◆ **WORK TO DO**
Collect each line below that contains the word "Instruction", treating uppercase and lowercase as different.

◆ **RAW RECORDS**
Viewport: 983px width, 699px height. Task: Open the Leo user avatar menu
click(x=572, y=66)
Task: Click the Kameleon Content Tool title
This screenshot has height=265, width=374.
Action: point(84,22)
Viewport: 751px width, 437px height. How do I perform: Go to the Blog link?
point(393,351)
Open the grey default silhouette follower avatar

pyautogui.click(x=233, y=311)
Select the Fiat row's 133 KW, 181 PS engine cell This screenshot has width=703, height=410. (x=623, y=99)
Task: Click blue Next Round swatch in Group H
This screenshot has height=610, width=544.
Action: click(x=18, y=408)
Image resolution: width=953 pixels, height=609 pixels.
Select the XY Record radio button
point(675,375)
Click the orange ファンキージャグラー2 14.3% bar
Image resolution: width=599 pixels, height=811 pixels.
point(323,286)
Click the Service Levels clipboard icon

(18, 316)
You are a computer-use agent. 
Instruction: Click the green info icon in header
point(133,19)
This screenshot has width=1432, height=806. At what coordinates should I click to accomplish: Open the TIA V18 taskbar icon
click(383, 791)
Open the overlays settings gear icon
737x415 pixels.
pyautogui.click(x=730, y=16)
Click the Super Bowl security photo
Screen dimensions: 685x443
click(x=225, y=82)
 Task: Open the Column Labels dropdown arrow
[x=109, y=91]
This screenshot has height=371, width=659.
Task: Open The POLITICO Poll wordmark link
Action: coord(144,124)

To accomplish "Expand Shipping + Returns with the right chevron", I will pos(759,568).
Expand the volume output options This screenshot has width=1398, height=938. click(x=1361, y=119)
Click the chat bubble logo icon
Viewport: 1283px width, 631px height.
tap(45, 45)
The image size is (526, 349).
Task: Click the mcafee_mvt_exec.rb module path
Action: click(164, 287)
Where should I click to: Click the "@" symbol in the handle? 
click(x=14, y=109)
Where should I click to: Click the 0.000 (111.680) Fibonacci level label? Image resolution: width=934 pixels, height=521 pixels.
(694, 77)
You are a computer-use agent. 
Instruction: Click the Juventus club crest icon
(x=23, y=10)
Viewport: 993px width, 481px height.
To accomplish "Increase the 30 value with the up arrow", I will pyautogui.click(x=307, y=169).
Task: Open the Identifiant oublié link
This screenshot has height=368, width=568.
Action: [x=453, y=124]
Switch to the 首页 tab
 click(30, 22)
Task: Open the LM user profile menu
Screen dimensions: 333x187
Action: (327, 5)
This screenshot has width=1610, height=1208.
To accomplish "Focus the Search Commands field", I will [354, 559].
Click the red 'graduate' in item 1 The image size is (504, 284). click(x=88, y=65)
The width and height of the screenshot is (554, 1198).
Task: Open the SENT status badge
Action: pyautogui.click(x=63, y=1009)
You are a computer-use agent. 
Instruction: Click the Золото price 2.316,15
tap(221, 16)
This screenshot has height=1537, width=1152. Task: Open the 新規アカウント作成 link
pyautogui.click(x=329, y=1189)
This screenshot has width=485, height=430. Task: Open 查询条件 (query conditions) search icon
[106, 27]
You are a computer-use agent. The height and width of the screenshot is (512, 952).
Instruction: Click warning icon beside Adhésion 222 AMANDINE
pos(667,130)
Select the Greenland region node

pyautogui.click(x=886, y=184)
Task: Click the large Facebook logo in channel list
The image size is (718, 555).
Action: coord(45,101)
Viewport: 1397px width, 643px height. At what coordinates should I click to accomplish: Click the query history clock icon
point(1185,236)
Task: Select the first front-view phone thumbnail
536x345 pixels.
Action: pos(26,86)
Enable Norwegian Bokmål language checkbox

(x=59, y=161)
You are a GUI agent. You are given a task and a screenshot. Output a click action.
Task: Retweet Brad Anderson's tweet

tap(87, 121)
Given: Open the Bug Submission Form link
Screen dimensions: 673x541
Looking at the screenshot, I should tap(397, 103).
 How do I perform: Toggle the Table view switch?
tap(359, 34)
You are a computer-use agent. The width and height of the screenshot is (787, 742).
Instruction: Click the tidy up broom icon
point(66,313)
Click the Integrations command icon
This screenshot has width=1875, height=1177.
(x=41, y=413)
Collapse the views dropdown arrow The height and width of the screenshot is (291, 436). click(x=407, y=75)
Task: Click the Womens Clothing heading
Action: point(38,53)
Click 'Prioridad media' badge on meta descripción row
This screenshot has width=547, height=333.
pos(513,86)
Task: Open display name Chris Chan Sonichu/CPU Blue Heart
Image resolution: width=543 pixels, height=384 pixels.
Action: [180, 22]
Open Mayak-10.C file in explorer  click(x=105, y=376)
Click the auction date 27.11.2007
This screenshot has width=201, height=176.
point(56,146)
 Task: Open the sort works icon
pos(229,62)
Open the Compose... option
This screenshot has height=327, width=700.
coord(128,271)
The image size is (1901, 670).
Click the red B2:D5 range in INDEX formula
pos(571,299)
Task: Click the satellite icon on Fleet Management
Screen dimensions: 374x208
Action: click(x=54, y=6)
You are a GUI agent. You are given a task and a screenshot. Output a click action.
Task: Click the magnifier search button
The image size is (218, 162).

◆ **FULL RESPONSE**
Instruction: Click the green info icon in header
Instruction: Click the Juventus club crest icon
Instruction: Click the Золото price 2.316,15
Instruction: Click warning icon beside Adhésion 222 AMANDINE
Instruction: Click the tidy up broom icon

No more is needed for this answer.